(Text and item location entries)
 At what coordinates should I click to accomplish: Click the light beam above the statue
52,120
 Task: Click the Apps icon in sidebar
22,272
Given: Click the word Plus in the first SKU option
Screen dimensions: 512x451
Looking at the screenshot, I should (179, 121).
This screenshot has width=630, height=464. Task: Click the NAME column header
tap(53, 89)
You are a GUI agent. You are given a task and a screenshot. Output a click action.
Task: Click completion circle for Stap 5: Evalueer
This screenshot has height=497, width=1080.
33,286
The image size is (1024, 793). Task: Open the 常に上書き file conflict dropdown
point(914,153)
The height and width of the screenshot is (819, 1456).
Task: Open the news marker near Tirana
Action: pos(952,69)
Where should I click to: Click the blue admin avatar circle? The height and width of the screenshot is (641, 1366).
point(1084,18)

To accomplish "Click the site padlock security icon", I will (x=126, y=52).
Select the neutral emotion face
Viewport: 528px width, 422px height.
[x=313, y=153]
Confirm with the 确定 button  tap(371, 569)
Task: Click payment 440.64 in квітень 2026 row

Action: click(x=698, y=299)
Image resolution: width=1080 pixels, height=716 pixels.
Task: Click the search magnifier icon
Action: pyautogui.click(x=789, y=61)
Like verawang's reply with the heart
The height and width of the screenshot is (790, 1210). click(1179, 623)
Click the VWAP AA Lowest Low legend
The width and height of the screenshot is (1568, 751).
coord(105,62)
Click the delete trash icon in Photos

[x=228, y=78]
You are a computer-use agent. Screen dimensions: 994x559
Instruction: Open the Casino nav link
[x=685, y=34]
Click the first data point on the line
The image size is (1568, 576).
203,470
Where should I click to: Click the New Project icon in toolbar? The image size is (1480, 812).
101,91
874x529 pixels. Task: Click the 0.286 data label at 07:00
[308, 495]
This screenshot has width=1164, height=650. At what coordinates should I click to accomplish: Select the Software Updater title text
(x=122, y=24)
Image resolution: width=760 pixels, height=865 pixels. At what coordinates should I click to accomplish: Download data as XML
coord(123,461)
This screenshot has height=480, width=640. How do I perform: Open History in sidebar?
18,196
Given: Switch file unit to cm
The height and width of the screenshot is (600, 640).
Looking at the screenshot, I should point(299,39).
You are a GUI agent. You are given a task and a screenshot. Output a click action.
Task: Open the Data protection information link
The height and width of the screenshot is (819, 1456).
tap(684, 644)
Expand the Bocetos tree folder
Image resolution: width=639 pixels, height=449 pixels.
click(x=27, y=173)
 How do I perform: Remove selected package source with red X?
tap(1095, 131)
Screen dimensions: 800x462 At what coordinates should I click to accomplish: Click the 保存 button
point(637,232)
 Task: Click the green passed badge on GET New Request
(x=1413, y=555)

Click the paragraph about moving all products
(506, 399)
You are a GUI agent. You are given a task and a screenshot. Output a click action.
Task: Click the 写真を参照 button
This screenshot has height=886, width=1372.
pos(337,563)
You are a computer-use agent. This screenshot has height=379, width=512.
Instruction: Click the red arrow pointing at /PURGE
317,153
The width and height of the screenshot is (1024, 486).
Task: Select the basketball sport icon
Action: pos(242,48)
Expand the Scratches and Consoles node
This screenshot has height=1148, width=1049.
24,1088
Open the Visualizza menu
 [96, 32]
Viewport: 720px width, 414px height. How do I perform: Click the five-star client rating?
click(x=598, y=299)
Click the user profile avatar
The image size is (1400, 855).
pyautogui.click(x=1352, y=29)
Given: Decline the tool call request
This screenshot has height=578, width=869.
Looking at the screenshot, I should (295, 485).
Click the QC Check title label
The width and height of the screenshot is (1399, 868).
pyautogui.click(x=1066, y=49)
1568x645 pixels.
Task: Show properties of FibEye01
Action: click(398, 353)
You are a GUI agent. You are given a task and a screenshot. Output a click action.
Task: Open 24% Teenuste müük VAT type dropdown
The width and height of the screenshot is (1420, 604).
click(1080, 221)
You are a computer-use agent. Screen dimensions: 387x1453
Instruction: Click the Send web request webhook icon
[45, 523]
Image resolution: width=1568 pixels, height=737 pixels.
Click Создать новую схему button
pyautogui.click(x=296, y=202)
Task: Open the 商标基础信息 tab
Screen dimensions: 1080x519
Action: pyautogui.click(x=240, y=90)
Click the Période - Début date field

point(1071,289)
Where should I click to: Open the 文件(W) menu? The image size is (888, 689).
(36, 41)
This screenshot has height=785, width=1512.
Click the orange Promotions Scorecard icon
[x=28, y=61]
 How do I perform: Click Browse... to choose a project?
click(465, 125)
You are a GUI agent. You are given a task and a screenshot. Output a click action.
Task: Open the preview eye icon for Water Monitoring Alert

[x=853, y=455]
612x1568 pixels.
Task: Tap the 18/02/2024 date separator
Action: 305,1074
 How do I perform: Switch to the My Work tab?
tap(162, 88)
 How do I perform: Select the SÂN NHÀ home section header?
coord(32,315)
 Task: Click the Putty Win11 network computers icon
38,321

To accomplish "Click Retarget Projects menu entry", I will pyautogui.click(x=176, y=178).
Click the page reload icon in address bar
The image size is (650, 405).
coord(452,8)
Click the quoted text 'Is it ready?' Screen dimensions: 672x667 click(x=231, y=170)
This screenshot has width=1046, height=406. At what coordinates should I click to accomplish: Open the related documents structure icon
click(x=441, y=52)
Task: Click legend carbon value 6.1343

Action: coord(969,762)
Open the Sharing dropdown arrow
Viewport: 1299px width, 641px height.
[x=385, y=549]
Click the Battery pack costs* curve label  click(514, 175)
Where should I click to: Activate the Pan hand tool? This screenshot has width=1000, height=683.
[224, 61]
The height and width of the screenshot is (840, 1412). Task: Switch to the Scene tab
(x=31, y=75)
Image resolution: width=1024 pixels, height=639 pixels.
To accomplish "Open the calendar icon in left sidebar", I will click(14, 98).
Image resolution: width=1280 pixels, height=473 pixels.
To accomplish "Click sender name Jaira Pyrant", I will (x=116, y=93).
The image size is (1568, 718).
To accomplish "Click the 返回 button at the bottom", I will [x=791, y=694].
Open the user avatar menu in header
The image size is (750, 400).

THE TASK = Locate each line in the items that contains the string "Where" and copy it out in full.

WRITTEN RESPONSE =
Where should I click to: Click the blue admin avatar circle? The height and width of the screenshot is (641, 1366).
Where should I click to: Click the New Project icon in toolbar? The image size is (1480, 812).
Where should I click to: Open the 文件(W) menu? The image size is (888, 689).
Where should I click to: Activate the Pan hand tool? This screenshot has width=1000, height=683.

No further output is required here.